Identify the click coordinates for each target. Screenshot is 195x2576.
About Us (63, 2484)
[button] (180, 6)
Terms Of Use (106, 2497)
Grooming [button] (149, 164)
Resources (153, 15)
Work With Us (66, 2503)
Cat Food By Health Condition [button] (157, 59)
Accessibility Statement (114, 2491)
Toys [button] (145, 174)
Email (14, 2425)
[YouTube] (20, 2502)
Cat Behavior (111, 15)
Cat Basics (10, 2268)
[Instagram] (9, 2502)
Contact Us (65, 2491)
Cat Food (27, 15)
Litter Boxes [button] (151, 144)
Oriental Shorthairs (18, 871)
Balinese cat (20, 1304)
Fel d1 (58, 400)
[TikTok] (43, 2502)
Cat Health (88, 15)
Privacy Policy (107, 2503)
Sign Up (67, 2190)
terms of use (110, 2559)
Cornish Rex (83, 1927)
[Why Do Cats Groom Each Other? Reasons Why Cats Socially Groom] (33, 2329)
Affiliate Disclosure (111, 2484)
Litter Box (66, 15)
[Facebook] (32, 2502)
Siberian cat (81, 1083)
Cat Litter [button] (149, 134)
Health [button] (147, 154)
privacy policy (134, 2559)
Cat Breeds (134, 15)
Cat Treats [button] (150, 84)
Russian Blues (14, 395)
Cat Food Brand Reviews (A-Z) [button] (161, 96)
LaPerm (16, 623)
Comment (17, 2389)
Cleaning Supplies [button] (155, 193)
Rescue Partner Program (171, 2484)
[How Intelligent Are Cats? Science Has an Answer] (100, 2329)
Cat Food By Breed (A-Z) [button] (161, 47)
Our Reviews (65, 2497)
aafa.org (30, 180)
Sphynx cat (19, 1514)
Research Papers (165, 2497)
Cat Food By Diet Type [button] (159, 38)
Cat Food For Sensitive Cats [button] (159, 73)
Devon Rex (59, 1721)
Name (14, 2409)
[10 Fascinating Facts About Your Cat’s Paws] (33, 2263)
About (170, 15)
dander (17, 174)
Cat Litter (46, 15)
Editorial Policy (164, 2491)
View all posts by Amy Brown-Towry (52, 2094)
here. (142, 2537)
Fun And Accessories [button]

++++++++++++++++++++

WHAT THE TASK REQUIRES
All that belongs in your answer is the stretch of entries above from the line with "Grooming [button] (149, 164)" through the line with "here. (142, 2537)", printed exactly.

OUTPUT
Grooming [button] (149, 164)
Resources (153, 15)
Work With Us (66, 2503)
Cat Food By Health Condition [button] (157, 59)
Accessibility Statement (114, 2491)
Toys [button] (145, 174)
Email (14, 2425)
[YouTube] (20, 2502)
Cat Behavior (111, 15)
Cat Basics (10, 2268)
[Instagram] (9, 2502)
Contact Us (65, 2491)
Cat Food (27, 15)
Litter Boxes [button] (151, 144)
Oriental Shorthairs (18, 871)
Balinese cat (20, 1304)
Fel d1 (58, 400)
[TikTok] (43, 2502)
Cat Health (88, 15)
Privacy Policy (107, 2503)
Sign Up (67, 2190)
terms of use (110, 2559)
Cornish Rex (83, 1927)
[Why Do Cats Groom Each Other? Reasons Why Cats Socially Groom] (33, 2329)
Affiliate Disclosure (111, 2484)
Litter Box (66, 15)
[Facebook] (32, 2502)
Siberian cat (81, 1083)
Cat Litter [button] (149, 134)
Health [button] (147, 154)
privacy policy (134, 2559)
Cat Breeds (134, 15)
Cat Treats [button] (150, 84)
Russian Blues (14, 395)
Cat Food Brand Reviews (A-Z) [button] (161, 96)
LaPerm (16, 623)
Comment (17, 2389)
Cleaning Supplies [button] (155, 193)
Rescue Partner Program (171, 2484)
[How Intelligent Are Cats? Science Has an Answer] (100, 2329)
Cat Food By Breed (A-Z) [button] (161, 47)
Our Reviews (65, 2497)
aafa.org (30, 180)
Sphynx cat (19, 1514)
Research Papers (165, 2497)
Cat Food By Diet Type [button] (159, 38)
Cat Food For Sensitive Cats [button] (159, 73)
Devon Rex (59, 1721)
Name (14, 2409)
[10 Fascinating Facts About Your Cat’s Paws] (33, 2263)
About (170, 15)
dander (17, 174)
Cat Litter (46, 15)
Editorial Policy (164, 2491)
View all posts by Amy Brown-Towry (52, 2094)
here. (142, 2537)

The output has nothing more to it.